The band structure of the compounds at 0 and 10 GPa pressure along with their total density of states (TDOS) are shown in Figure . The plots reveal the conduction band minimum (CBM) and the valence band maximum (VBM) to lie along different K-points, indicating the band gap’s nature to be indirect. The fundamental gap is observed along the R–X symmetry direction with the VBM at R and the CBM at the X symmetry point. The electronic band gaps computed under different calculation schemes are listed in Table , and the GGA+U method gives result close to the available experimental data. Further, the inclusion of spin–orbit interaction does not show much effect on the band structure of Cu3TaS4 and Cu3TaSe4, except the energy gap values are underestimated in comparison to the experimental results. However, in Cu3TaTe4, SOC contributes to a severe shift in the edge of the conduction band, which is a distinctive feature due to heavier constituent elements in the compound, and indicates strong SOC interaction. The CBM shifts slightly away from the X symmetry point toward M and lies between X–M symmetry directions, whereas the VBM remains unchanged under SOC effects. Band gaps narrow down the group from a change of S to Te. At 10 GPa pressure, the band structure shows similar indirect gap nature, and the fundamental gap is observed along the Γ–X symmetry direction with the VBM at Γ and the CBM at the X symmetry point. A slight shift in VBM from the Γ point is observed for Cu3TaTe4, and thus the valence band edge lies between the Γ–M symmetry direction. No significant effect of SOC on the band structure is observed at this pressure range for any of the compounds, except the diminishing value of energy band gaps.

Figure 3

(a)–(c) Band structure of Cu3TaX4 (X= S, Se, and Te) at 0 and (d)–(f) at 10 GPa pressure computed using various calculation schemes. The inset on the right panel of each band structure shows the total electronic density of states (TDOS) in units of states/eV. The dashed black line at 0 eV of energy indicates the Fermi level (EF).

Table 3

Calculated Energy Band Gaps (Eg) in eV and Carrier Effective Mass (m*) along the Band Edges in Cu3TaX4 (X = S, Se, and Te) at 0 and 10 GPa Pressure

		Eg (GGA)	Eg (GGA+U)	Eg (GGA+U+SOC)	available result	m* (CBM)	m* (VBM)
0 GPa	Cu3TaS4	1.85	2.52	2.12	2.04a	1.98	1.72
					2.10b
					2.70c(exptl)
	Cu3TaSe4	1.63	2.24	2.19	1.78a	1.81	1.61
					1.71b
					2.35c (exptl)
	Cu3TaTe4	1.16	1.60	1.39	1.25a	1.79	1.23
					1.11b

Ref (4).

Ref (8).

Ref (38).

The effective masses play an important role in governing the absorber characteristics of the compounds, and their values along the band edges are listed in Table . The electronic as well as the hole effective mass decrease down the chalcogen group from S to Te and is consistent with the available result in ref (4) and ref (8). The hole effective mass is much lighter in comparison to electronic effective mass, suggesting likely domination of electron mobility by hole mobility in the materials. The induced pressure further reduces the effective masses, with Cu3TaTe4 obtaining the lowest value at 10 GPa. The mass difference between 0 and 10 GPa is high, thereby indicating better optimization of ionic mobility with increasing pressure. The lighter effective mass in the Te-based compound results due to smaller band gaps and low DOS near the EF. Also, with the increase in pressure, the electronic band gap decreases, and the Cu3TaS4/Se4 materials with a large band gap value immediately fall in the viable gap window of 0.9–1.6 eV, making them appealing as absorber materials.
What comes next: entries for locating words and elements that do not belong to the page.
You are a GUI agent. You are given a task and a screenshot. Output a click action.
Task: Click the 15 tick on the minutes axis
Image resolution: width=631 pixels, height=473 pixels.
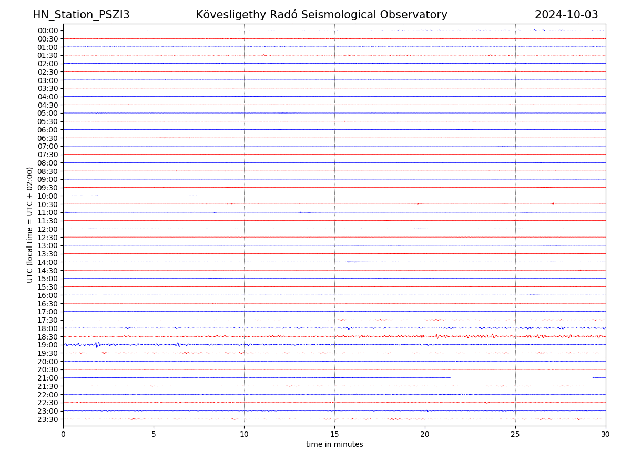334,434
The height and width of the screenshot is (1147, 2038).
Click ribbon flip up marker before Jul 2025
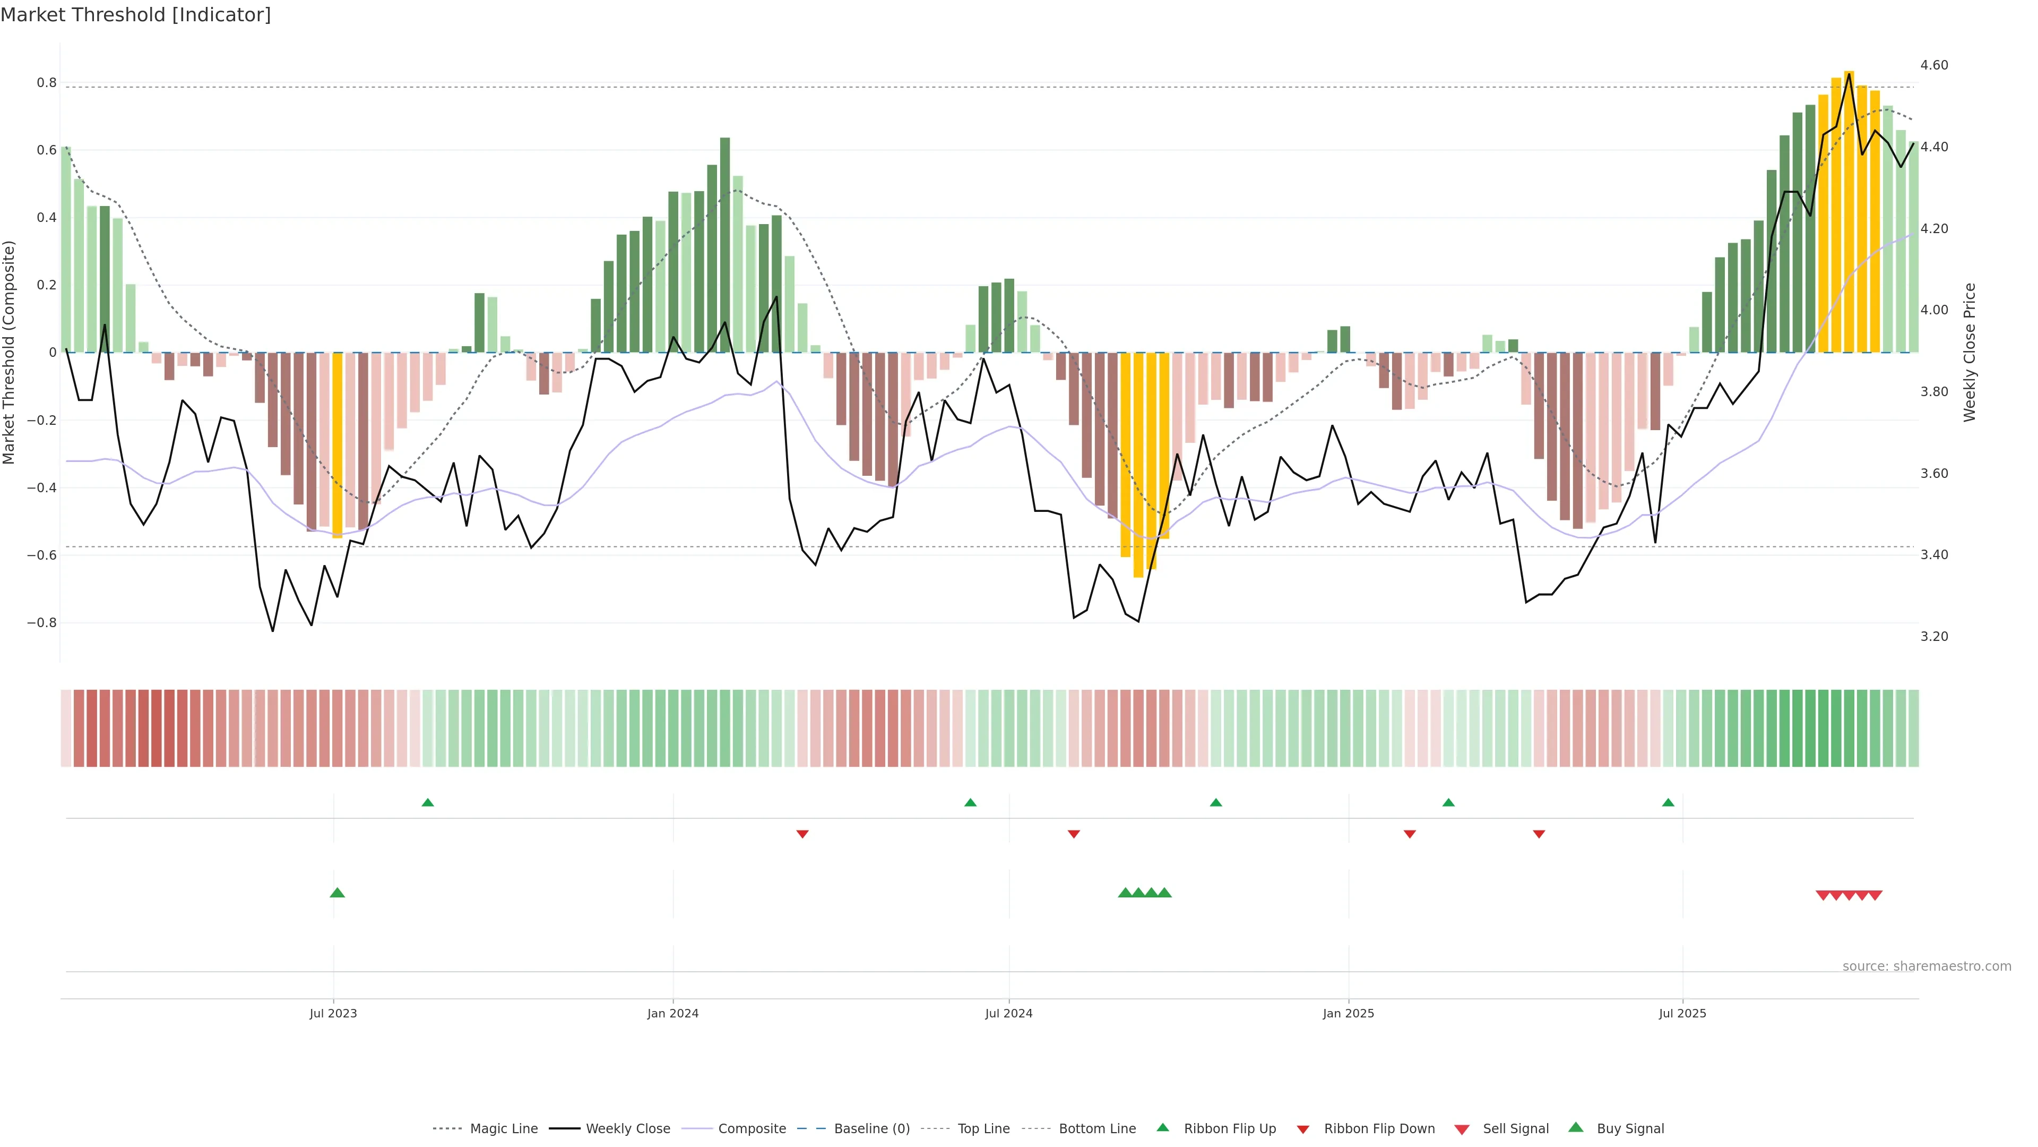click(1669, 803)
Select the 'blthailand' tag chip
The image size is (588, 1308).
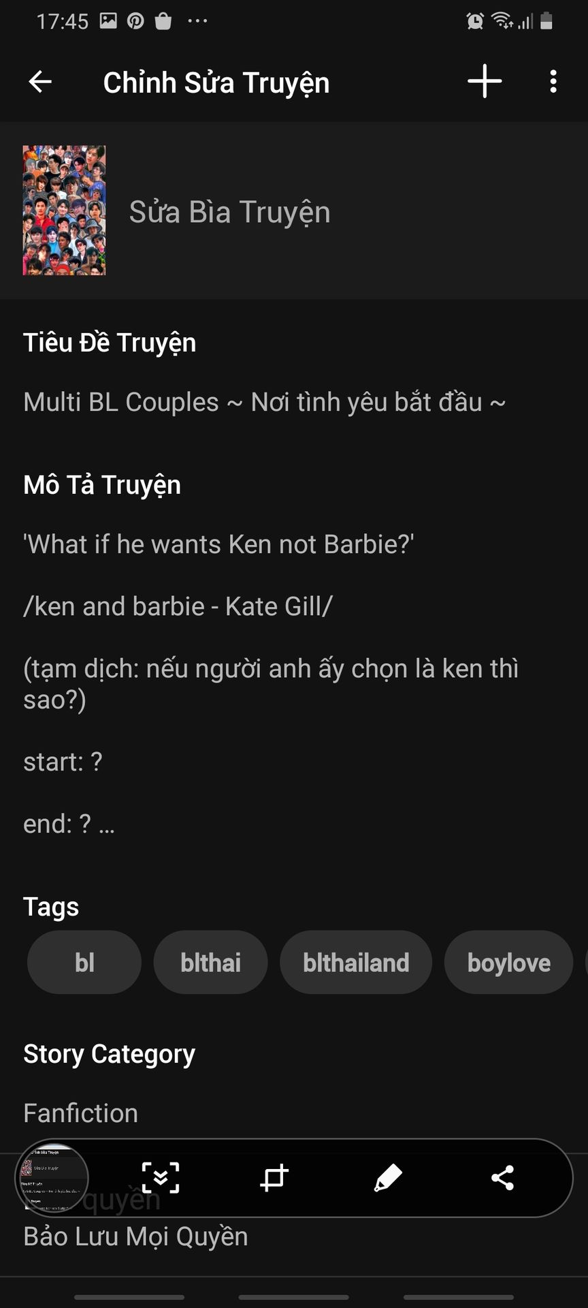(x=356, y=963)
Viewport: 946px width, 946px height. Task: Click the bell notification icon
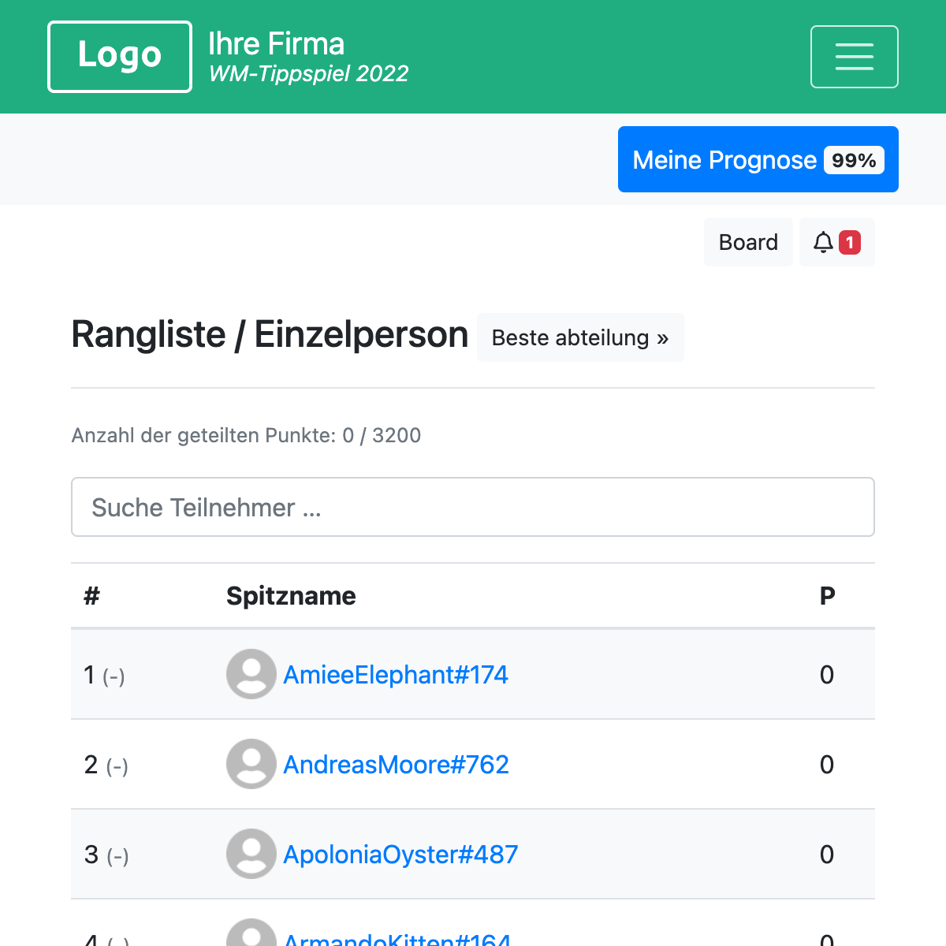[823, 243]
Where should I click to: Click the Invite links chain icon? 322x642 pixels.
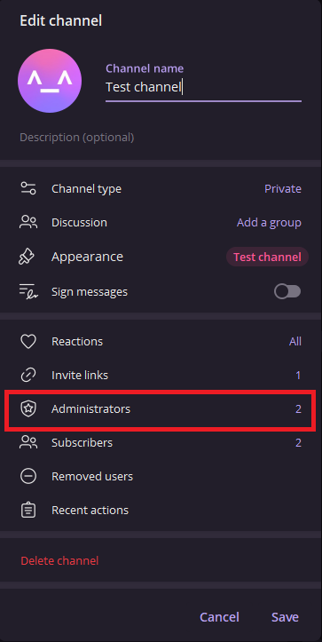(28, 375)
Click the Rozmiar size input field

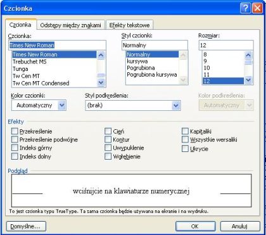(x=226, y=45)
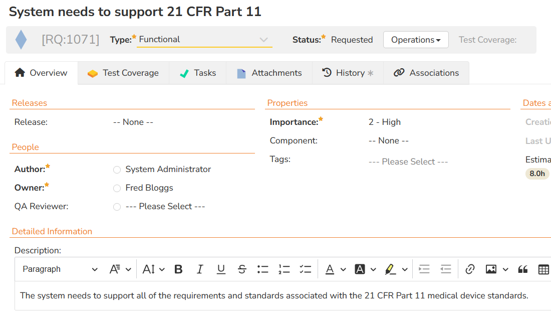
Task: Insert a to-do checklist
Action: [305, 269]
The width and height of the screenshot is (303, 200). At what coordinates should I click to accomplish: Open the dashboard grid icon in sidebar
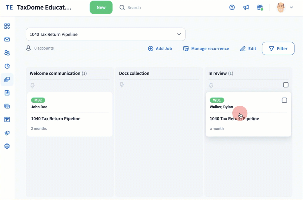pos(7,26)
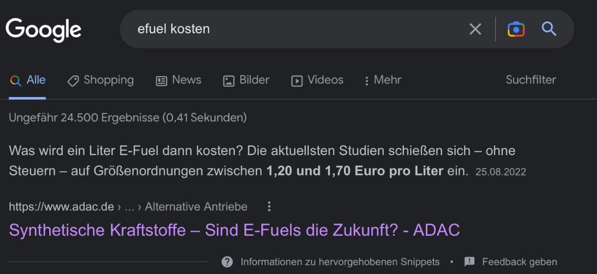Image resolution: width=597 pixels, height=274 pixels.
Task: Click the Shopping tag icon
Action: point(73,81)
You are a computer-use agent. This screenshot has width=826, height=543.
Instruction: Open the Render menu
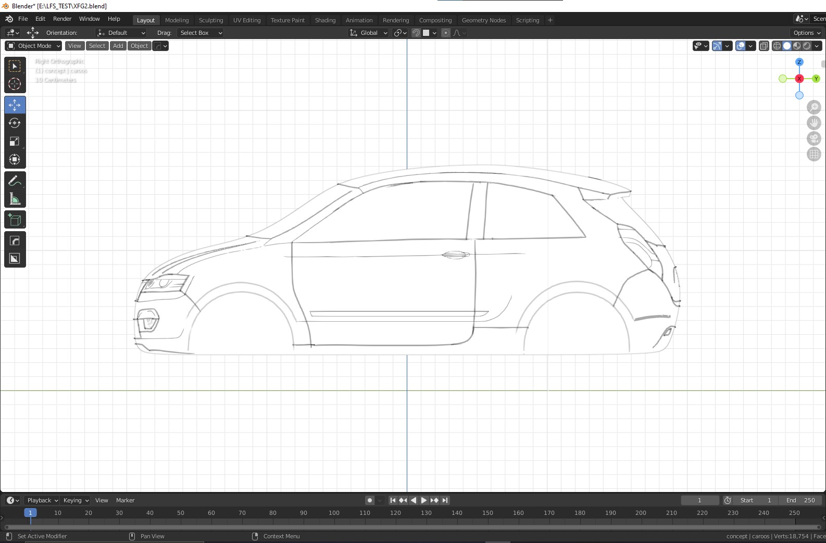tap(62, 19)
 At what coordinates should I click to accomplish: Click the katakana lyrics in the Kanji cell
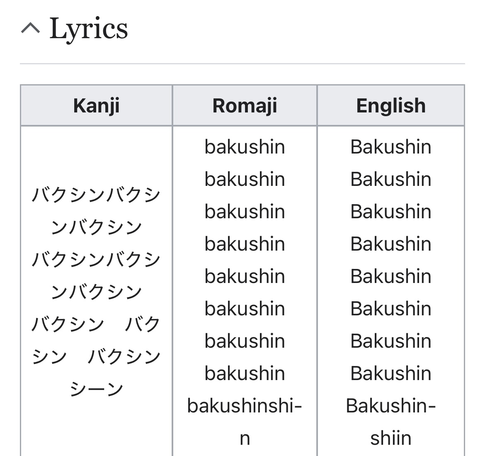[x=96, y=292]
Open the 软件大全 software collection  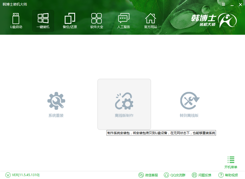pyautogui.click(x=97, y=21)
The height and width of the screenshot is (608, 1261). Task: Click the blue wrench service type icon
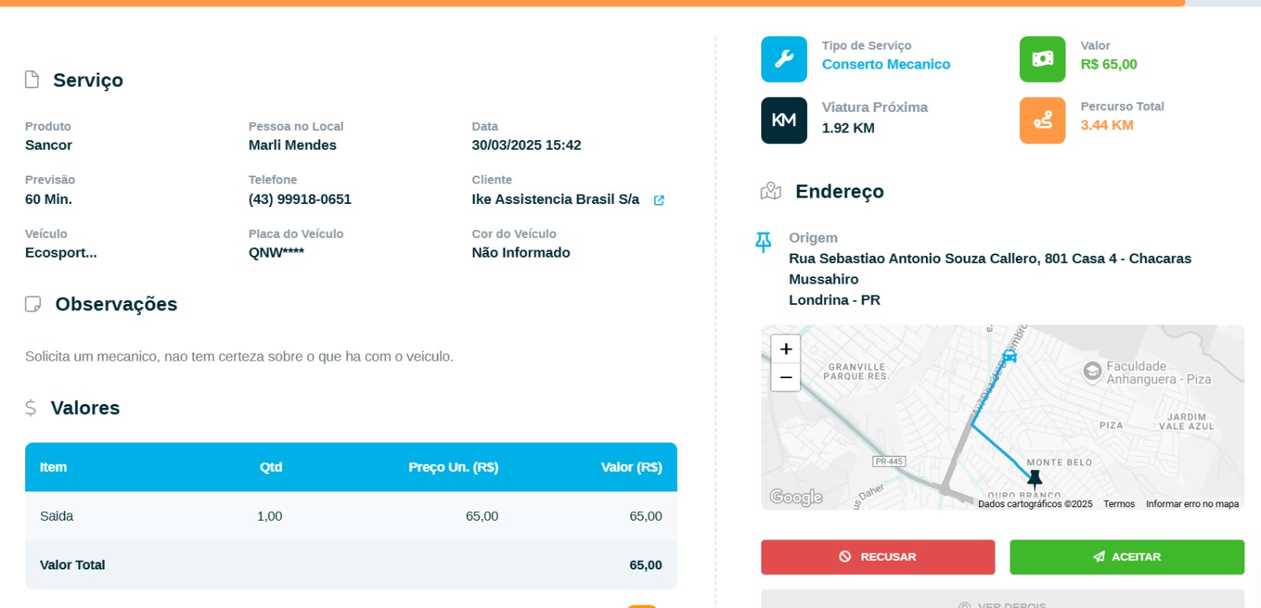[x=783, y=59]
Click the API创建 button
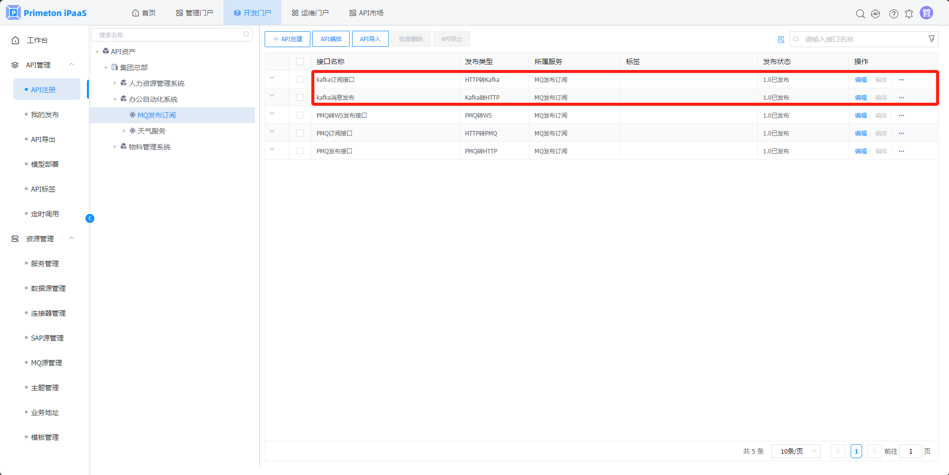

To account for the participation of different states in electronic transition, the partial density of states (PDOS) of the systems, plotted with various calculation schemes, at 0 and 10 GPa pressure are, respectively, shown in Figures and 5. The states in the region between −3 and 0 eV represent the valence band (VB), and that between 0 and 3 eV represents the conduction band (CB). The localized d-states of Cu and Ta atoms dominate the DOS characteristics at the VB and CB, respectively. The domination led by d-states results in diminished DOS peaks with GGA+U because of the restriction imposed to the number of d-state valence electrons under this scheme, which ultimately reduces the occupation. Also, the diminished amplitude of DOS peaks with inclusion of SOC is due to the reduction in electronic state occupation. The VB edges are primarily of Cu 3d and X np (for X = S, n = 3; X = Se, n = 4; X = Te, n = 5) character with less density of Cu 3d at the top of the VB in Te-based systems. The CB edge is primarily due to Ta 5d, where Cu 3d and X np densities near the bottom of the CB decrease as one moves from S to Te.

Figure 4

Partial electronic density of states (PDOS) of Cu3TaX4 (X = S, Se, and Te) computed using GGA, GGA+U, and GGA+U+SOC schemes at 0 GPa pressure. The dashed black line at 0 eV energy represents the Fermi level (EF). (a), (d), (g) show the PDOS of Cu3TaX4 with GGA. (b), (e), (h) show the PDOS of Cu3TaX4 with GGA+U, and (c), (f), (i) shows the PDOS of Cu3TaX4 with GGA+U+SOC. The valence band edges are set to EF.

Figure 5

Partial electronic density of states (PDOS) of Cu3TaX4 (X = S, Se, and Te) computed using GGA, mBJ, and GGA+SOC schemes at 10 GPa pressure. The dashed black line at 0 eV energy represents the Fermi level (EF). (a), (d), and (g) show PDOS of Cu3TaX4 with GGA; (b), (e), (h) show PDOS of Cu3TaX4 with mBJ; and (c), (f), (i) show PDOS of Cu3TaX4 with GGA+SOC. The valence band edges are set to EF.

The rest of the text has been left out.